Michelangelo Durazzo, Adonis Marcelo Saliba-Silva, Rafael Henrique Lazzari Garcia, Elita Fontenele Urano De Carvalho, Humberto Gracher Riella
Nuclear Technology | Volume 200 | Number 2 | November 2017 | Pages 170-176
Technical Paper | doi.org/10.1080/00295450.2017.1353870
Articles are hosted by Taylor and Francis Online.
Metallic uranium is a fundamental raw material for producing nuclear fuel elements for research reactors and irradiation targets for producing 99Mo, as U3Si2, UMo alloy, UAlx, and uranium thin foils. Magnesiothermic reduction of UF4 is a possible route in the nuclear fuel cycle for producing uranium as a metal ingot. The main concern about the reducing scale to produce low-enriched (metallic) uranium (LEU) (around 1 kg) is the relatively low yield compared to calciothermic reduction. Nevertheless, the magnesiothermic reduction has the advantages of having lower cost and being a safer method for dealing with uranium processing. The magnesiothermic process, as a batch, is closed inside a sealed crucible.
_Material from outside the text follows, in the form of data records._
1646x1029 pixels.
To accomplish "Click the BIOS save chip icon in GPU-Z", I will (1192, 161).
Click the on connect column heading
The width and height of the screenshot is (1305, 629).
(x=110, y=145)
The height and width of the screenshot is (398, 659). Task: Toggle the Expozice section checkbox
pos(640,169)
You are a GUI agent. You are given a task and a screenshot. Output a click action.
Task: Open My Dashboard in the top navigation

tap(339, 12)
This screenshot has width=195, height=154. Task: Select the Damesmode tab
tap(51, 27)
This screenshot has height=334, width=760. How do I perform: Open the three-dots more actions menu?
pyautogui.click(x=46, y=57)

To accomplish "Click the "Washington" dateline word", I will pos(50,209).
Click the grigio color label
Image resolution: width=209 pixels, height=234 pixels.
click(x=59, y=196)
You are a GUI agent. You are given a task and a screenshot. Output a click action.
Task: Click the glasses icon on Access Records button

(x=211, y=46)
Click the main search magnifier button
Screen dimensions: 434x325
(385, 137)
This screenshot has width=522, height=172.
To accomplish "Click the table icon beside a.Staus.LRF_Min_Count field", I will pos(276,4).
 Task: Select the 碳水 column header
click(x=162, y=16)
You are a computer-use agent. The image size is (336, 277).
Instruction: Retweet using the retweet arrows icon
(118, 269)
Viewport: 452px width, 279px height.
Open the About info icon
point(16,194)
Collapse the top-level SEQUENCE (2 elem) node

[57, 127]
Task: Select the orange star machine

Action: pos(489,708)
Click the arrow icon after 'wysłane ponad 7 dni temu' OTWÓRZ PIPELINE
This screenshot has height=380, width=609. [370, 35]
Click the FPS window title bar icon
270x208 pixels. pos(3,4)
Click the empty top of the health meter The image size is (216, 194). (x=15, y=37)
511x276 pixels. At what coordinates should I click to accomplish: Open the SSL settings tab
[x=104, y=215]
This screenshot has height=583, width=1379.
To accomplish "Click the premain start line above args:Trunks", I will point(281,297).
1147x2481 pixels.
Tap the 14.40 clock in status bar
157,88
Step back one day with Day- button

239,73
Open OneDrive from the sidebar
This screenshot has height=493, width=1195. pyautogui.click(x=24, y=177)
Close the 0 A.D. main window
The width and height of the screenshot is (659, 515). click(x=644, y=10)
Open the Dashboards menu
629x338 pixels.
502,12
In the present study, in order to have a qualitative idea of the kinetics during the ignition moment, the slag projected over the lateral inner face of the crucible was used to sketch the general magnesiothermic evolution. The methods used were metallographic observation and X-ray diffraction followed by Rietveld refinement. The results of these analyses led to the conception of a general reaction development during the short time between the ignition of the reducing reaction and final settlement of the products. Relevant information from this study led to the conclusion that uranium is not primarily present in the lateral slag projection over the crucible during the reaction, and the temperature level may reach 1500°C or more, after the ignition.